In part one of a two part article published June 19th, subtitled, “Record sales are tanking and there’s no hope in sight: How it all went wrong ” Rolling Stone magazine indirectly decreed the end of the music labels (the Big 4 at least) and the end of the music business as the world has known it.

cdsQuoted in the article, industry attorney Peter Paterno said unequivocally “the record business is over.  The labels have wonderful assets – they just can’t make money off them.”    The numbers presented support his, and the article’s, claim. In 2000, for example, the top ten albums in the US sold 60 million copies combined.  In 2006, the top ten sold only 25m.  Digital sales (of both songs and ringtones) meanwhile, while booming, are largely in single song increments where revenues and the margins are much lower.

It’s for certain, the industry, as it once was, is on life-support.  The Big 4 (Universal, Sony BMG, Warner, and EMI) control nearly 70% of music distribution but they’ve been caught between a mess of conflicting needs and ideologies: the competing demands of traditional retailers (who themselves fear the loss of their business), the interests of the artists, and, of course the entrenched thinking of the labels themselves.    It’s been a struggle to balance those interests and adapt to the changing dynamics of the music marketplace – particularly online sales. 

The question is, is Peter Paterno correct, and is the inference in the Rolling Stone article right?  There’s no question the labels are fighting; and they’re fighting with desperation.  From efforts to find revenue in music videos, to gambles on streaming services, to more efforts with videos.   But really, is it too late for the labels to save themselves?

It may be, but there may also be hope locked in the efforts of number three label, EMI. 

THE EMI SCENARIO:
EMI is the only major label currently offering its music in an unencrypted format.

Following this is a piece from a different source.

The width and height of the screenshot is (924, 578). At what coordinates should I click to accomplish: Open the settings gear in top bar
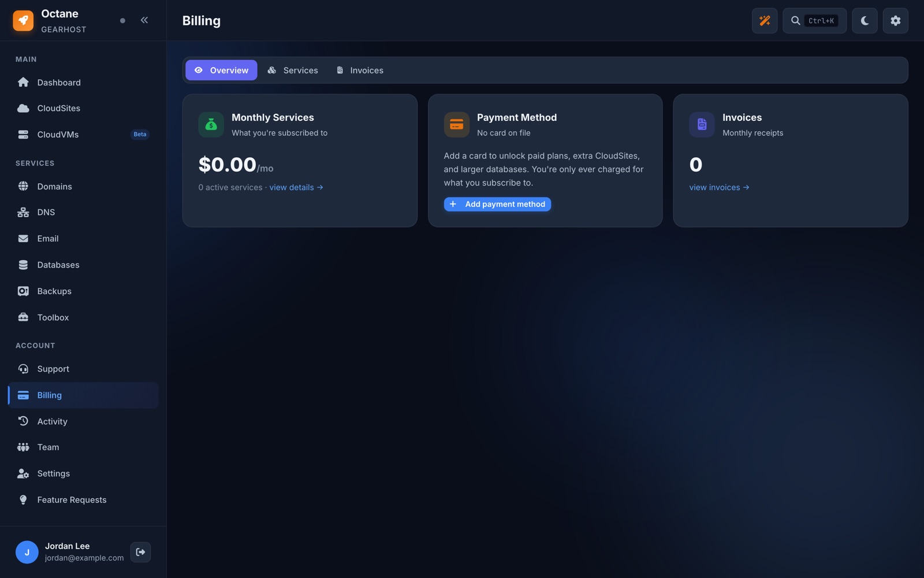pos(895,21)
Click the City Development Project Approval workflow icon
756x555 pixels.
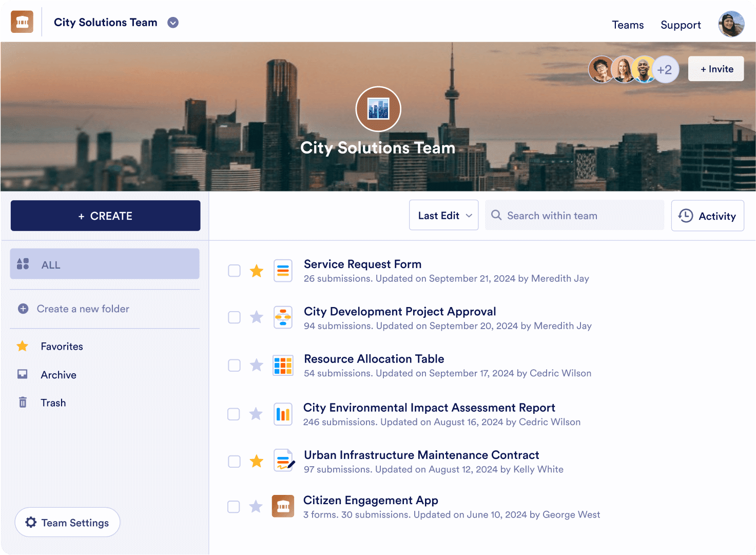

First it was through iTunes, then promised to Amazon’s future store, then Passalong Networks, and Snocap and now, HMV too.  (On Friday, it was announced that U.K. music retailer HMV will launch an online music store in September and its available titles will, like all the others, include the catalog of EMI in a DRM-Free format). 

In offering unencrypted files through a range of vendors, EMI gains two significant things.

1. Increased Price/Margin Potential
The increasing prevalence of the single means both lower price per sold unit and lower margins for the labels.   That, according to the Rolling Stone article, and industry analysts, is part of the cause of their financial troubles. 

By offering a variation on product, specifically, a higher resolution DRM-Free song,  EMI gets a legitimate basis able to increase their fees (e.g. one that doesn’t alienate customers and push them away from a purchase).   And with the higher fee’s come higher margins.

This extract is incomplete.